As thin as a sheet of paper. When Gossamer reads there is silence too: an awed appreciation of the poetic nature of the work. There’s a wispy translucent quality to the prose as she reads in a stumbling voice. In the breaks, when Lit-chick or Bookwife try to befriend him, he shies away, says he'll stay in the room, finish the exercise the tutor set. He doesn’t turn up on the last day of the course.

Output: carries a binder stuffed with manuscript pages, but it’s nothing worth mentioning, ‘Just an early draft’.

Spends most of the course: saying that she’s no good.

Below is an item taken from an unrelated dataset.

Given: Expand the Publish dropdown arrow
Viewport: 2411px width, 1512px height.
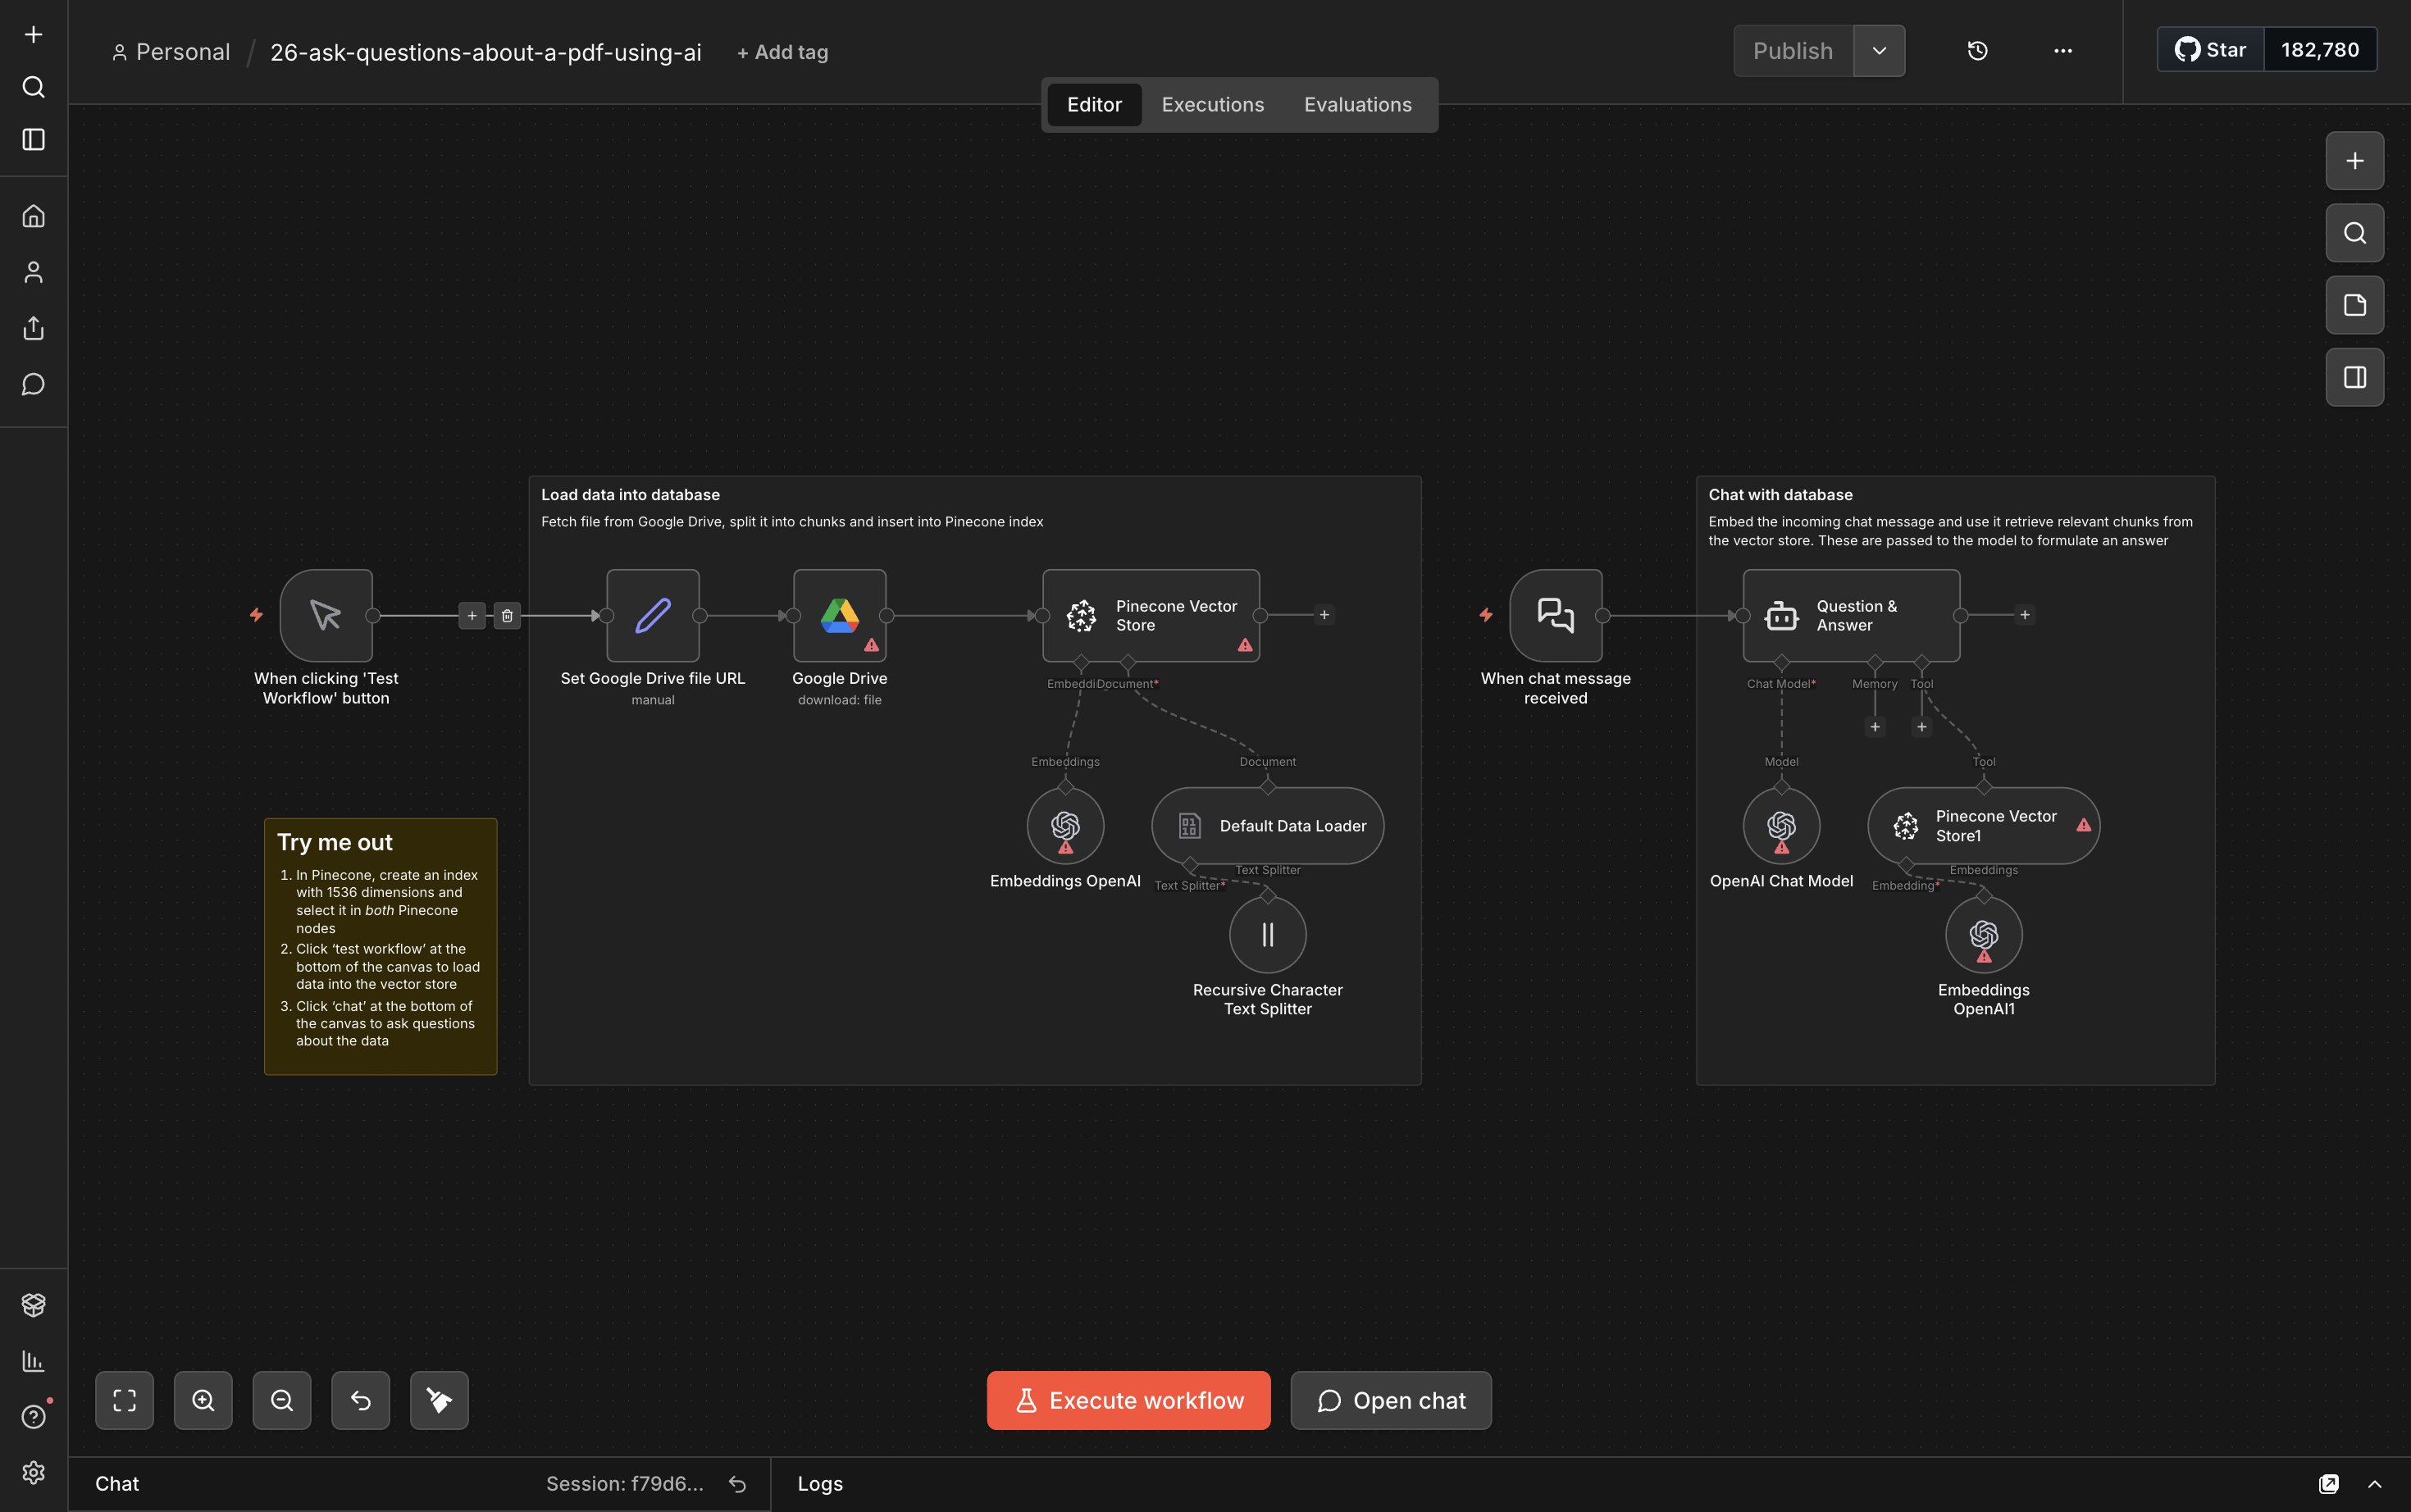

All of the above characters are entirely fictional and any resemblance to members of my writing circle is entirely accidental.

Learning the Hard Way


Yesterday I was surfing the net, as you do when, frankly, you ought to be writing book four.
In fact I’m addicted to the internet with all the ardour of a junky, or one of those saddos that spend twenty three and a half hours a day watching porn.
But I digress.
I have, of late, been having a crisis of confidence and so I did what I always do ( instead of the obvious which is to write the next book!) and began looking for a creative writing course.
This annoys my husband who points out, not unreasonably, that this is like bolting the stable door etc...
What popped up was astonishing. There are courses at colleges across the land. There are internet courses. There are even, for the full writerly experience, residential courses in misty, remote Shetland Islands.
Now, I’m always honest about the fact that before I wrote my first book I had never attended a creative writing course. To be fair, I was working as a lawyer at the time and had baby twins. Where was I going to fit in a few hours a week to discuss the misuse of adverbs?
But once Damaged Goods was sold and I was under contract to produce book two sharpish, the worry worm appeared. What if DG had been a fluke? What if those 90,000 words had simply fallen into a random, yet coincidentally, pleasing order? More importantly, how could I ensure that the next 90,000 wouldn’t disappoint even my Mum.
So I booked myself onto a course. I swallowed my doubts that the simple act of paying over a few hundred, hard earned quid could magically turn my work into art, and signed on the dotted line.
I won’t say where I went, but suffice it to say it is an establishment that is well thought of in the trade and the course was a sell out. I was excited.
Day one and I arrived wearing a rather fetching baker boy hat and carrying my WIP under my arm.
When I saw my fellow students my hopes for literary alchemy lessened. For a start there were thirty of us. How can you learn anything in a class that size? – are you listening Ed Balls - ?
A quick fire round of Q&A confirmed that no-one was a writer. Now I’m not one of those that thinks you have to be published to ‘be’ a writer, but you do have to take it seriously. You do have to think like a writer. At the very least you have to actually be writing something. This particular group of charming retired accountants, tax inspectors and civil servants were happy to chat and drink tea. But write? No, nothing at the moment.
Enter a nervous lady in muddy boots ( this was central London) who announced herself to be the teacher. Later she divulged she was a poet who had been suffering from writers’ block for five years. Hmmm. We spent the first session discussing font size.
Though it galls me to give up on anything, especially when I have paid up front, I didn’t go back. I simply couldn’t afford the time.
Now I'm at that point again. Perhaps a different course, a different teacher? I know folk who swear by them, adamant that their writing has evolved tenfold as a result. I’m tempted.
And yet something stops me. A niggle. These are businesses, set up alongside the publishing industry. They tap into the zeitgeist where everyone wants to be a writer. Now there’s nothing wrong with that. I totally get it. I want to be a writer. But is the way forward to pay someone to teach me? Or is it just to get on with the writing?